Stored dataset items
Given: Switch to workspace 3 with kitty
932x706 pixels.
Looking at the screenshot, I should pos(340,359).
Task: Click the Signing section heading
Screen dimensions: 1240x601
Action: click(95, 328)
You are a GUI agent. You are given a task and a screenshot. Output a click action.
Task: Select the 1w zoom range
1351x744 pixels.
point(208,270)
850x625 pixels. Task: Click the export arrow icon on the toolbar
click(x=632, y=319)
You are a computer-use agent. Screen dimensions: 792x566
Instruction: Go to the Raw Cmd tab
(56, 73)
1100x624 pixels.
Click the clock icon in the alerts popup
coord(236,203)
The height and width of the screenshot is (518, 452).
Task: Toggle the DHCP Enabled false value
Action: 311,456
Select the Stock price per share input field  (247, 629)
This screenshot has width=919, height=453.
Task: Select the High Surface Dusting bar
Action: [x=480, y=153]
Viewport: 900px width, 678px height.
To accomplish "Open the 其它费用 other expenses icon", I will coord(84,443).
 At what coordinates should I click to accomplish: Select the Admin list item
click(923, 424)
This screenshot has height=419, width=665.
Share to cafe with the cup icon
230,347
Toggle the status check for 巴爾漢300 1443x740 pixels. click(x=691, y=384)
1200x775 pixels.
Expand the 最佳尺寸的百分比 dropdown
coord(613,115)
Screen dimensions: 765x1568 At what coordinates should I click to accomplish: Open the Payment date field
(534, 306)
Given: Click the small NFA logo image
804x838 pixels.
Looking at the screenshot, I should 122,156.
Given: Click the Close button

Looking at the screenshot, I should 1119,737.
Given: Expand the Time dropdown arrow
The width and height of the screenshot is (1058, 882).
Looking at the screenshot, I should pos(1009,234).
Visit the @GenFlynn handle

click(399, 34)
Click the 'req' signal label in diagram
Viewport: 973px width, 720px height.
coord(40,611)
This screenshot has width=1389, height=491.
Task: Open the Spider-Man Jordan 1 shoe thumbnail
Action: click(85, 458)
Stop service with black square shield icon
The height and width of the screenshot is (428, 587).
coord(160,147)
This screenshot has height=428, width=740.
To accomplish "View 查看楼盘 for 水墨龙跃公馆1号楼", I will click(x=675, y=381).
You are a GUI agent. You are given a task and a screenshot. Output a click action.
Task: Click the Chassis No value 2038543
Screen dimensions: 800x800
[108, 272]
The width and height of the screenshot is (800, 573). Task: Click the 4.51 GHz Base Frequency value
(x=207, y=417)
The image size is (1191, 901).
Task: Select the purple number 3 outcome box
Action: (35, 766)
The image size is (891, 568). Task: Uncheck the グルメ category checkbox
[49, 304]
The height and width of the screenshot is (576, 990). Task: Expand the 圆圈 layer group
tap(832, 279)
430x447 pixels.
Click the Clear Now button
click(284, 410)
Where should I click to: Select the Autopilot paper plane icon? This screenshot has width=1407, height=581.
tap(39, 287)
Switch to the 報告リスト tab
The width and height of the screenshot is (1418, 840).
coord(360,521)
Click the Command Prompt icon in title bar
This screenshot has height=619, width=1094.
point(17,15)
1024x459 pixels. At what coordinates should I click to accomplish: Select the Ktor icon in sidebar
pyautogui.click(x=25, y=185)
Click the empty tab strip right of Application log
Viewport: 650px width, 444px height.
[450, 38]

◆ **WORK TO COMPLETE**: Line by line, set the records above down again exactly.

◆ **TASK SOLUTION**:
Given: Switch to workspace 3 with kitty
932x706 pixels.
Looking at the screenshot, I should pos(340,359).
Task: Click the Signing section heading
Screen dimensions: 1240x601
Action: click(95, 328)
You are a GUI agent. You are given a task and a screenshot. Output a click action.
Task: Select the 1w zoom range
1351x744 pixels.
point(208,270)
850x625 pixels. Task: Click the export arrow icon on the toolbar
click(x=632, y=319)
You are a computer-use agent. Screen dimensions: 792x566
Instruction: Go to the Raw Cmd tab
(56, 73)
1100x624 pixels.
Click the clock icon in the alerts popup
coord(236,203)
The height and width of the screenshot is (518, 452).
Task: Toggle the DHCP Enabled false value
Action: 311,456
Select the Stock price per share input field  (247, 629)
This screenshot has width=919, height=453.
Task: Select the High Surface Dusting bar
Action: [x=480, y=153]
Viewport: 900px width, 678px height.
To accomplish "Open the 其它费用 other expenses icon", I will coord(84,443).
 At what coordinates should I click to accomplish: Select the Admin list item
click(923, 424)
This screenshot has height=419, width=665.
Share to cafe with the cup icon
230,347
Toggle the status check for 巴爾漢300 1443x740 pixels. click(x=691, y=384)
1200x775 pixels.
Expand the 最佳尺寸的百分比 dropdown
coord(613,115)
Screen dimensions: 765x1568 At what coordinates should I click to accomplish: Open the Payment date field
(534, 306)
Given: Click the small NFA logo image
804x838 pixels.
Looking at the screenshot, I should 122,156.
Given: Click the Close button

Looking at the screenshot, I should 1119,737.
Given: Expand the Time dropdown arrow
The width and height of the screenshot is (1058, 882).
Looking at the screenshot, I should pos(1009,234).
Visit the @GenFlynn handle

click(399, 34)
Click the 'req' signal label in diagram
Viewport: 973px width, 720px height.
coord(40,611)
This screenshot has width=1389, height=491.
Task: Open the Spider-Man Jordan 1 shoe thumbnail
Action: click(85, 458)
Stop service with black square shield icon
The height and width of the screenshot is (428, 587).
coord(160,147)
This screenshot has height=428, width=740.
To accomplish "View 查看楼盘 for 水墨龙跃公馆1号楼", I will click(x=675, y=381).
You are a GUI agent. You are given a task and a screenshot. Output a click action.
Task: Click the Chassis No value 2038543
Screen dimensions: 800x800
[108, 272]
The width and height of the screenshot is (800, 573). Task: Click the 4.51 GHz Base Frequency value
(x=207, y=417)
The image size is (1191, 901).
Task: Select the purple number 3 outcome box
Action: (35, 766)
The image size is (891, 568). Task: Uncheck the グルメ category checkbox
[49, 304]
The height and width of the screenshot is (576, 990). Task: Expand the 圆圈 layer group
tap(832, 279)
430x447 pixels.
Click the Clear Now button
click(284, 410)
Where should I click to: Select the Autopilot paper plane icon? This screenshot has width=1407, height=581.
tap(39, 287)
Switch to the 報告リスト tab
The width and height of the screenshot is (1418, 840).
coord(360,521)
Click the Command Prompt icon in title bar
This screenshot has height=619, width=1094.
point(17,15)
1024x459 pixels. At what coordinates should I click to accomplish: Select the Ktor icon in sidebar
pyautogui.click(x=25, y=185)
Click the empty tab strip right of Application log
Viewport: 650px width, 444px height.
[450, 38]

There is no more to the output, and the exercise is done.